▶ Stated exercise
Return the entries from the beginning through the line holding "click(336, 717)", inclusive, copying each line word for word. Leave the pictures out.

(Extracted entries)

====

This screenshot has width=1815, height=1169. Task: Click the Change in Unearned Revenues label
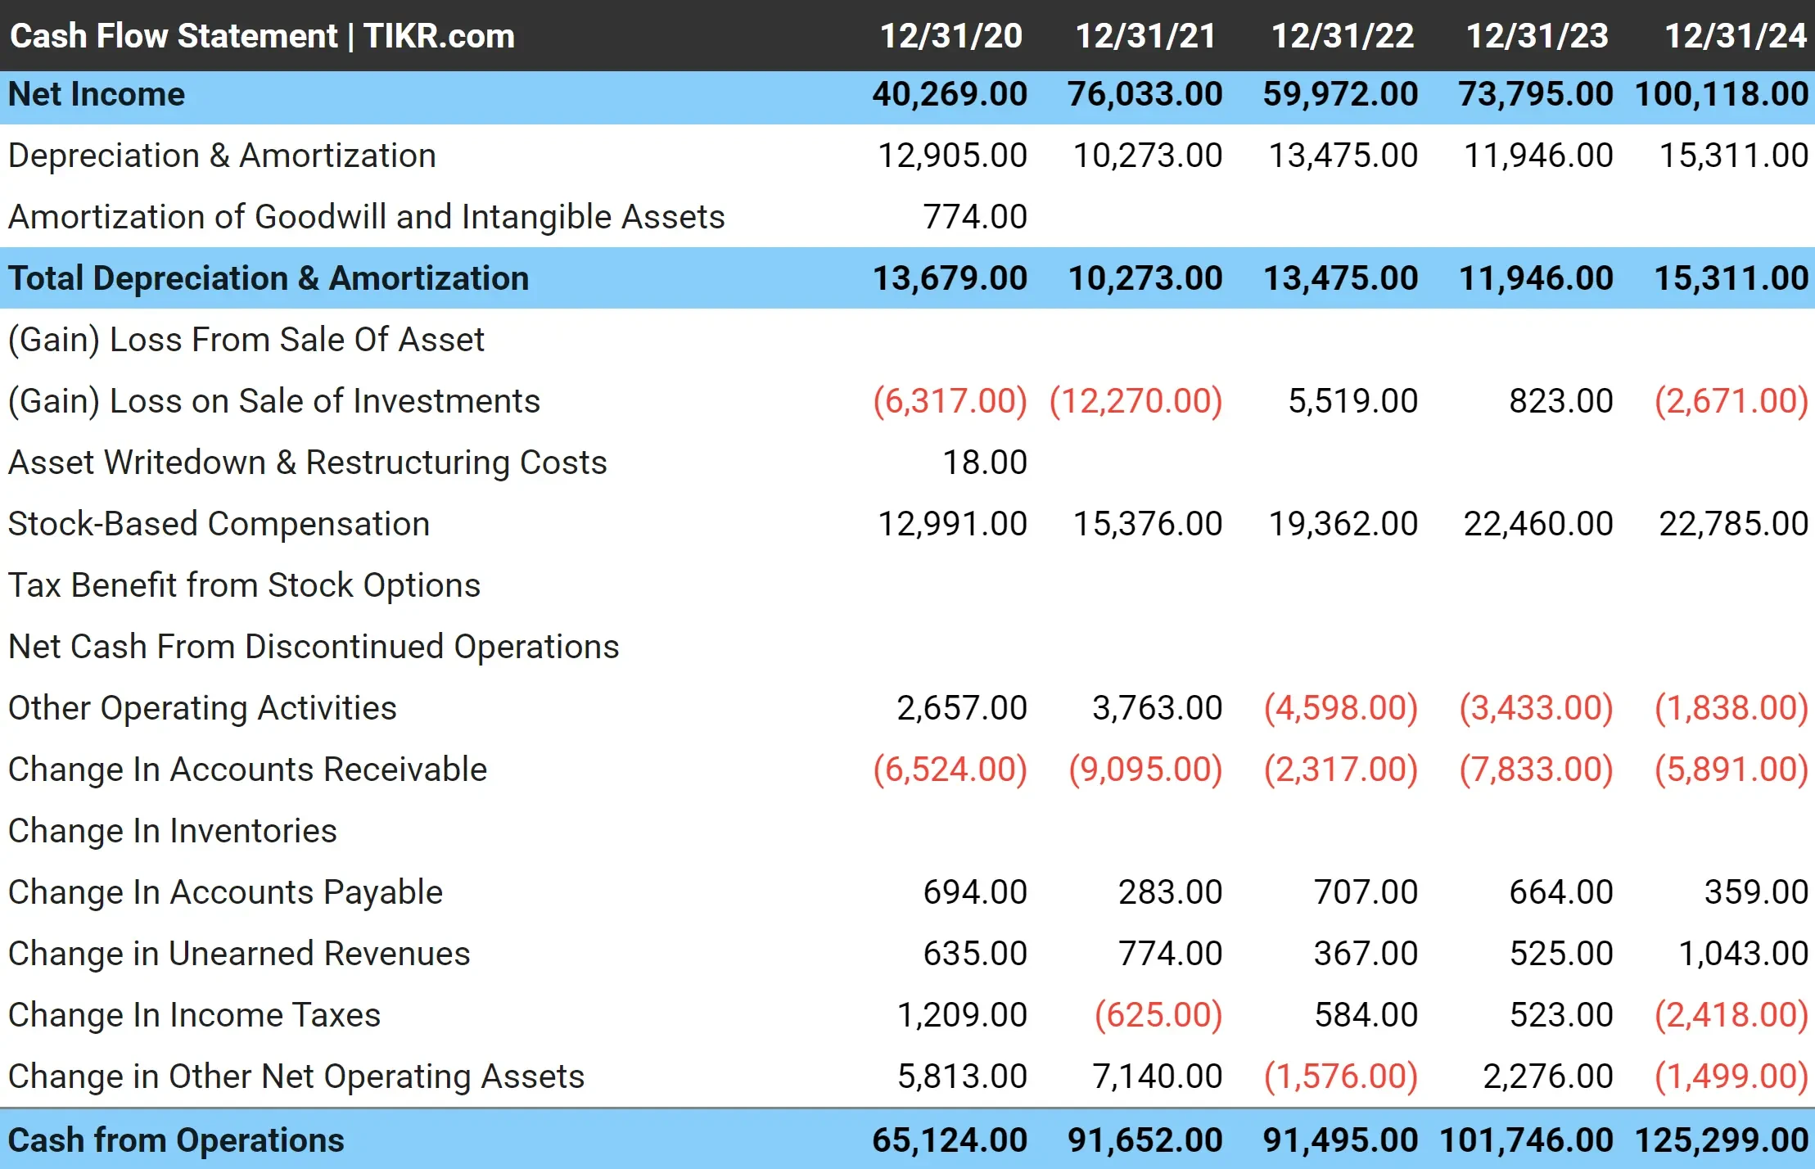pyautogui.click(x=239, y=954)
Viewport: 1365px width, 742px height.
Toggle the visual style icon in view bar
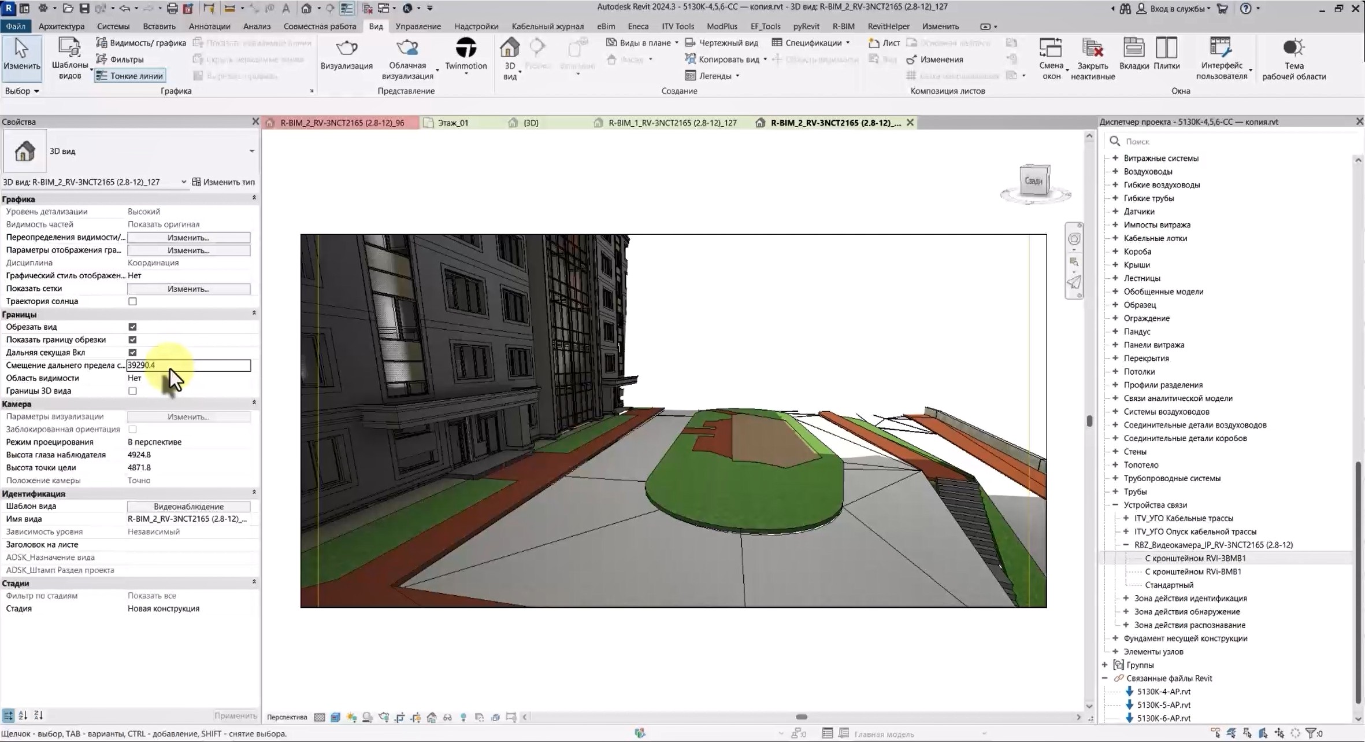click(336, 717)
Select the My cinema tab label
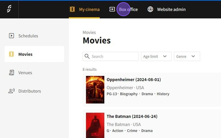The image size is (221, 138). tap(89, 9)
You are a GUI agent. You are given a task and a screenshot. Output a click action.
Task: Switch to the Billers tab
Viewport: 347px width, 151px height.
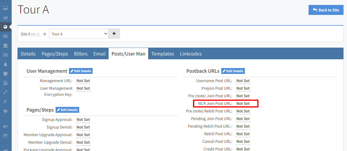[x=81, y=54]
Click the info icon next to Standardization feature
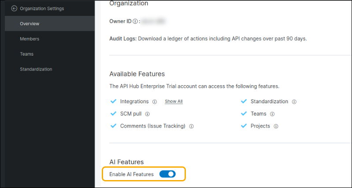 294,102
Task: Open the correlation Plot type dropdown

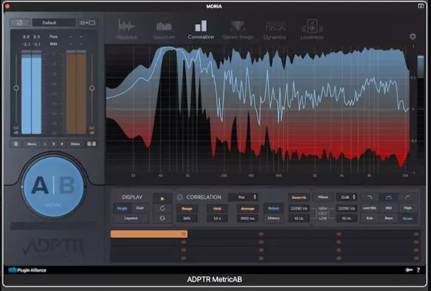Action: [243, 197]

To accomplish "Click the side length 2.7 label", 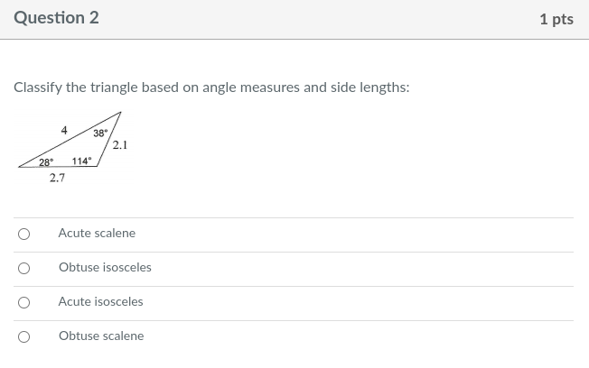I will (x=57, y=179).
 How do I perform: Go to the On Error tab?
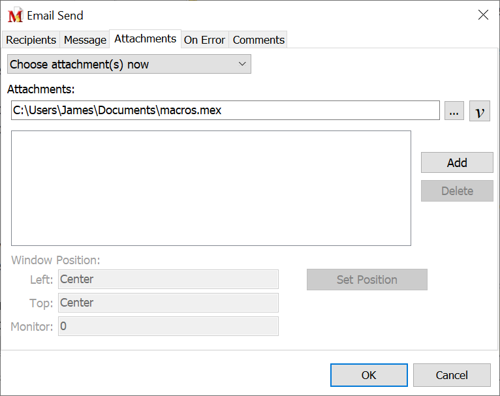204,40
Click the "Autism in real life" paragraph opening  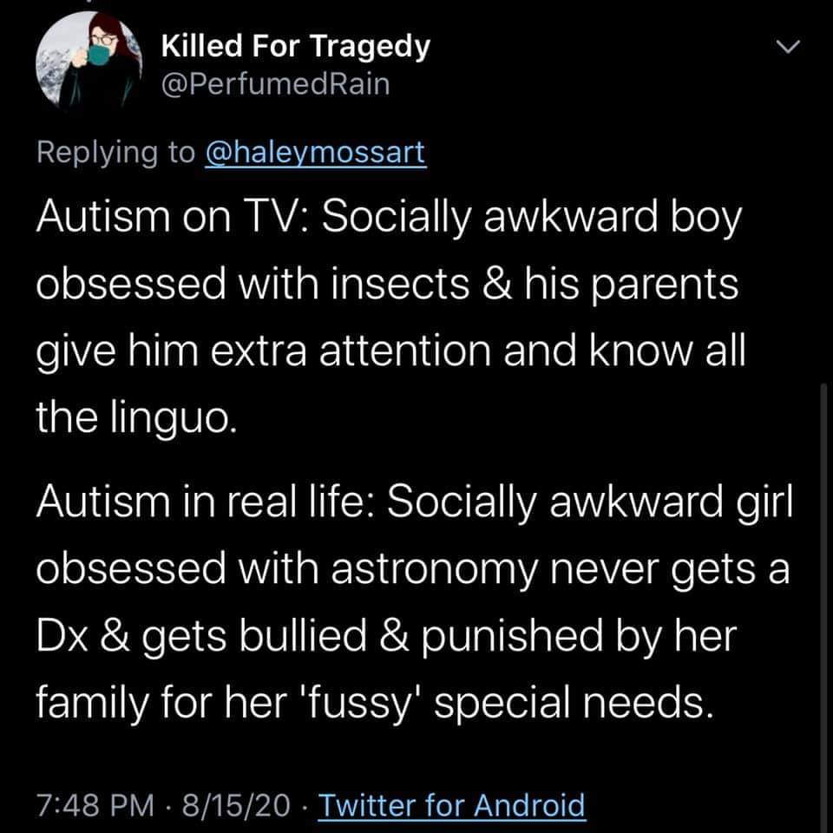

====

▶ Exercise response
This screenshot has width=1815, height=1169. Task: Click the Change in Unearned Revenues label
pyautogui.click(x=239, y=954)
Viewport: 1365px width, 742px height.
Toggle the visual style icon in view bar
click(336, 717)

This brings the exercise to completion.